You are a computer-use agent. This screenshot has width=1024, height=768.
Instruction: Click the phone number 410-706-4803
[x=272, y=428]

...

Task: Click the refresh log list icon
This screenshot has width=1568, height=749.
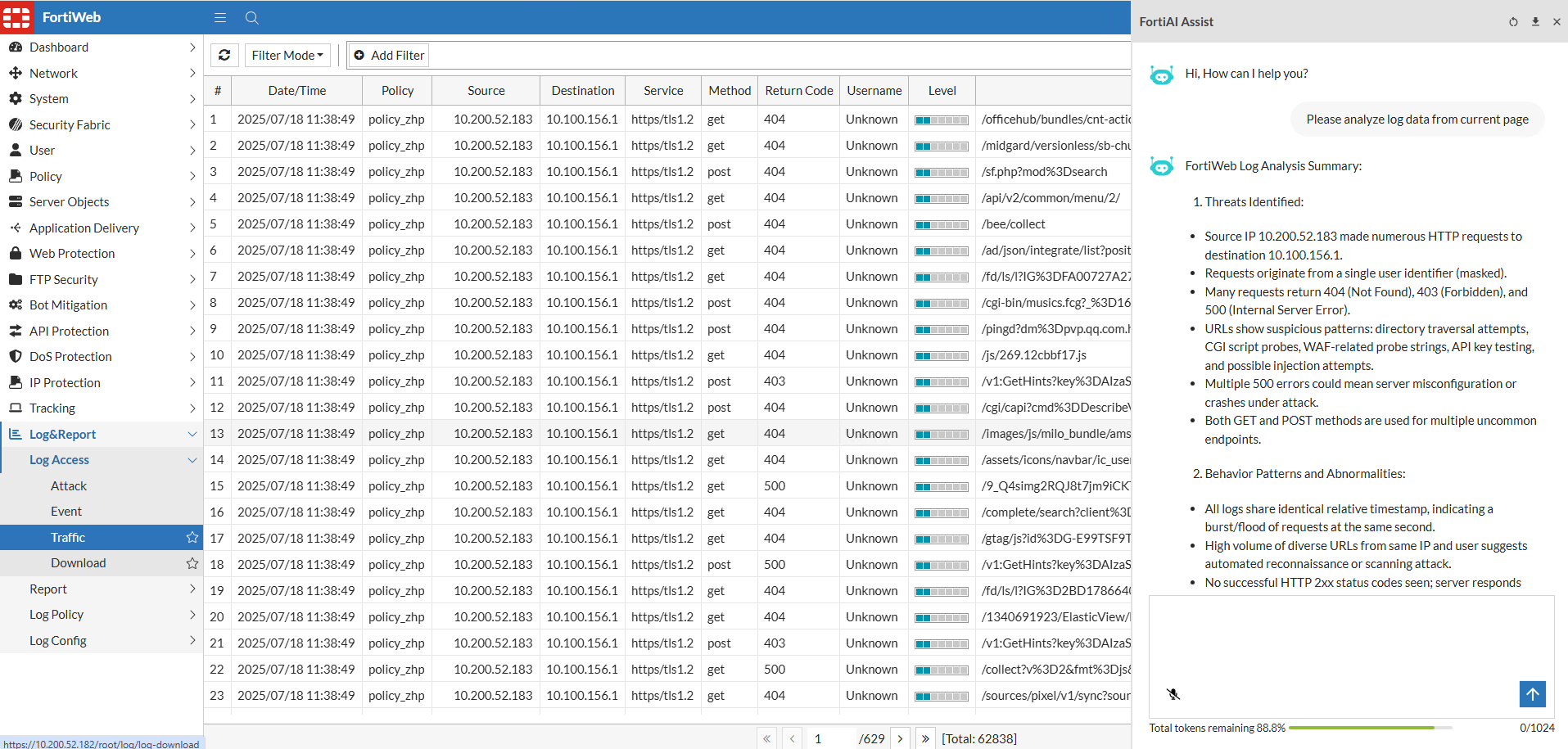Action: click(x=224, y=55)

* * *

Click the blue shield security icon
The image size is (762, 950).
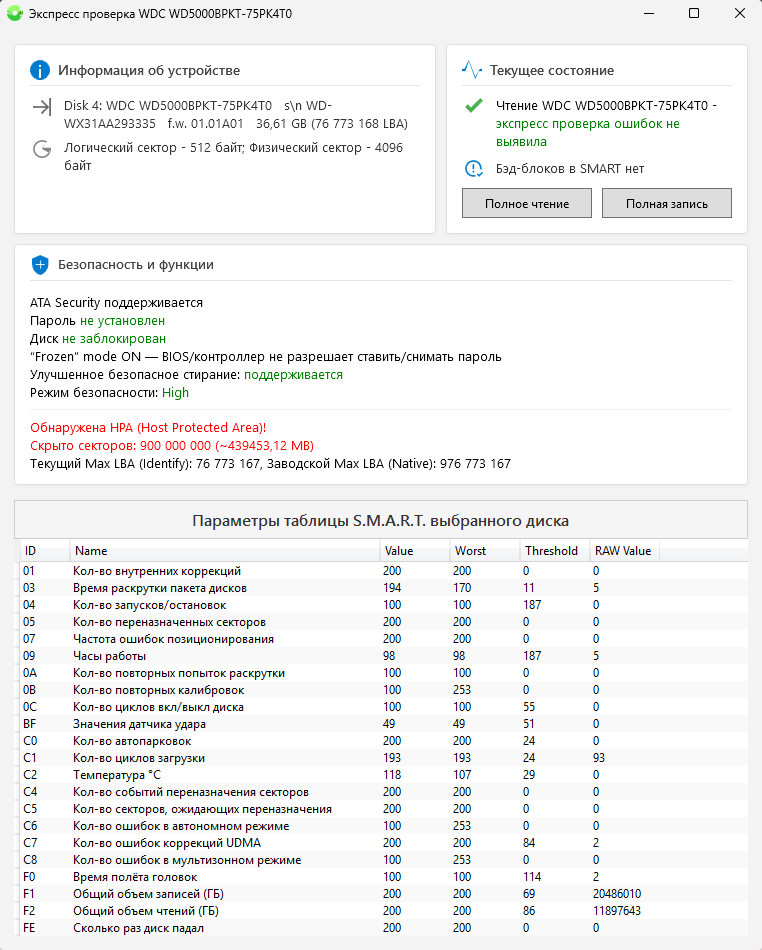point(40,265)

> _Required work_
Scan the records above for the word "icon". Show each line in which it appears.

> _Written response_
Task: Click the refresh log list icon
Click the blue shield security icon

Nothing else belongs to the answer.